Leviticus 10:14 (1 of 2) - On the priest’s wife

וְאֵת֩ חֲזֵ֨ה הַתְּנוּפָ֜ה וְאֵ֣ת ׀ שׁ֣וֹק הַתְּרוּמָ֗ה תֹּֽאכְלוּ֙ בְּמָק֣וֹם טָה֔וֹר אַתָּ֕ה וּבָנֶ֥יךָ וּבְנֹתֶ֖יךָ אִתָּ֑ךְ כִּֽי־חׇקְךָ֤ וְחׇק־בָּנֶ֙יךָ֙ נִתְּנ֔וּ מִזִּבְחֵ֥י שַׁלְמֵ֖י בְּנֵ֥י יִשְׂרָאֵֽל׃

But the breast of elevation offering and the thigh of gift offering you [and your wife], and your sons and daughters with you, may eat in any pure place, for they have been assigned as a due to you and your sons from the Israelites’ sacrifices of well-being.

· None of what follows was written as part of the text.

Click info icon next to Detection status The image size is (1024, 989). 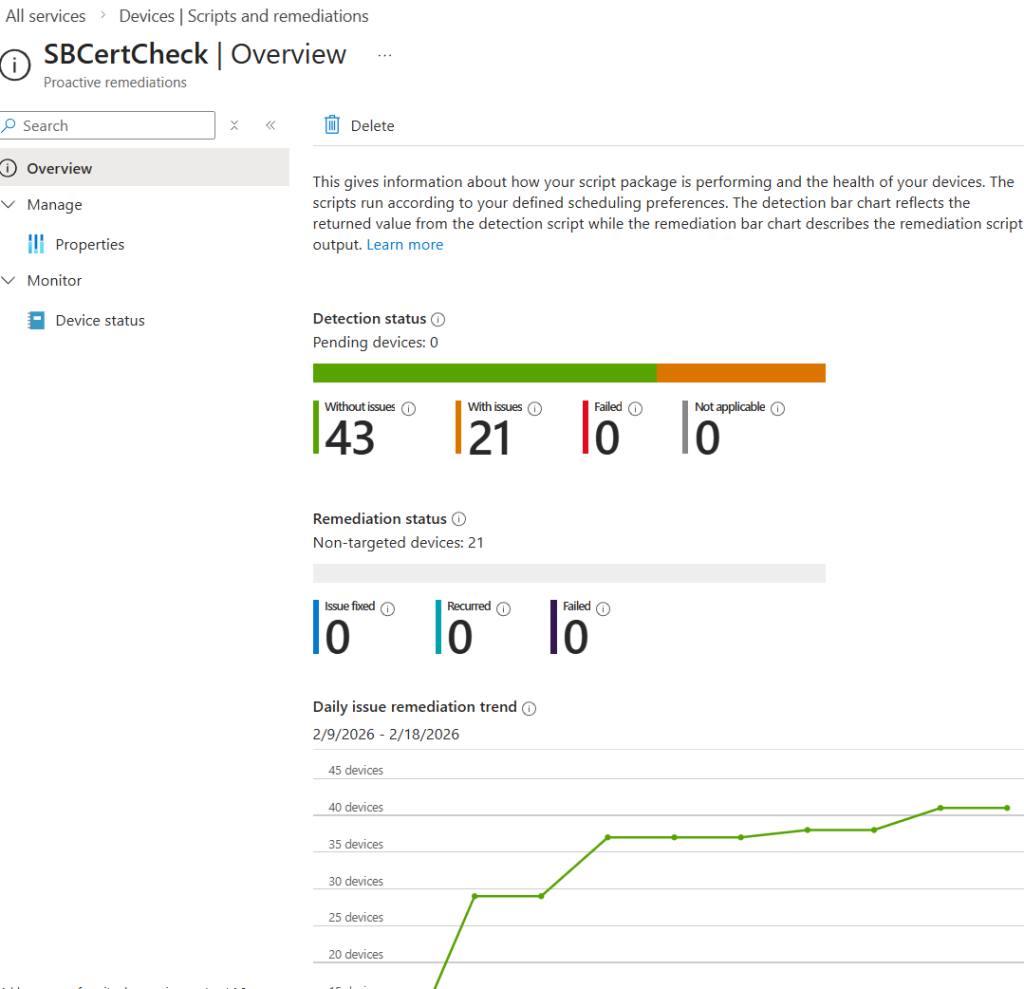[x=438, y=319]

(The above rendering comes from the RJPS translation, an adaptation of the NJPS translation.)


In this sequential list, the priest’s daughters are explicitly entitled to partake of the donations. What about his wife?

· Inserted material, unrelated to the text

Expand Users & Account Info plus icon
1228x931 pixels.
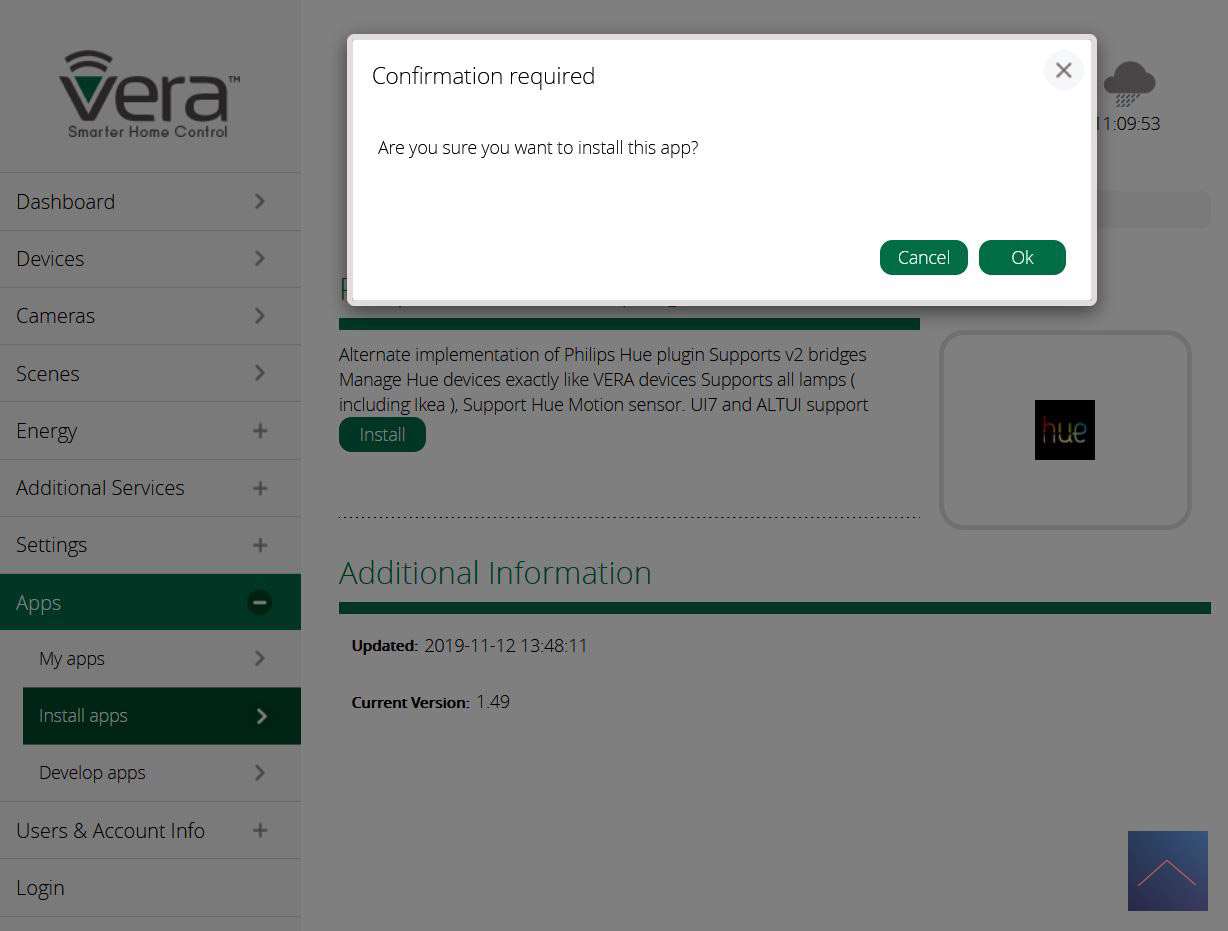tap(260, 830)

In the context of instructions addressed to a household, the pronoun אַתָּה (“you,” 2ms) refers to the household’s primary couple—its administrative heads (Exod. 20:10; Num. 18:11; Deut. 5:14; 12:18). As Carol Meyers puts it, a nonspecific masculine term can denote also “the female half of a conjugal pair” (pers. comm., 3/4/05).

In general in Biblical Hebrew, nonspecific 2ms address has the force of “to whom it may concern”; it does not (and cannot) specify the addressee’s gender. On how social gender is ascribed (or not) in Biblical Hebrew references, see Stein 2008; Stein 2013.

Here, given the conventions of the time, an ancient Israelite audience would have understood that priests’ wives are implicitly included in אַתָּה. Perhaps ironically, it is by the very lack of explicit address to women that one can demonstrate that they are present in the speaker’s mind. And because their presence is inferable by the audience, there is no need for the speaker to mention them.


Regarding translation into English, the NJPS rendering “you” is not enough to prompt contemporary readers to mentally include the priest’s wife, for they do not share the same linguistic convention as the ancient audience. They are likely to infer instead that the wife (conspicuous by her absence) has been omitted as unimportant—or worse. This mismatch of expectations calls for a clarifying insertion in brackets in the translation. (For simplicity, such an insertion should focus on the typical case, where a husband has only one wife.)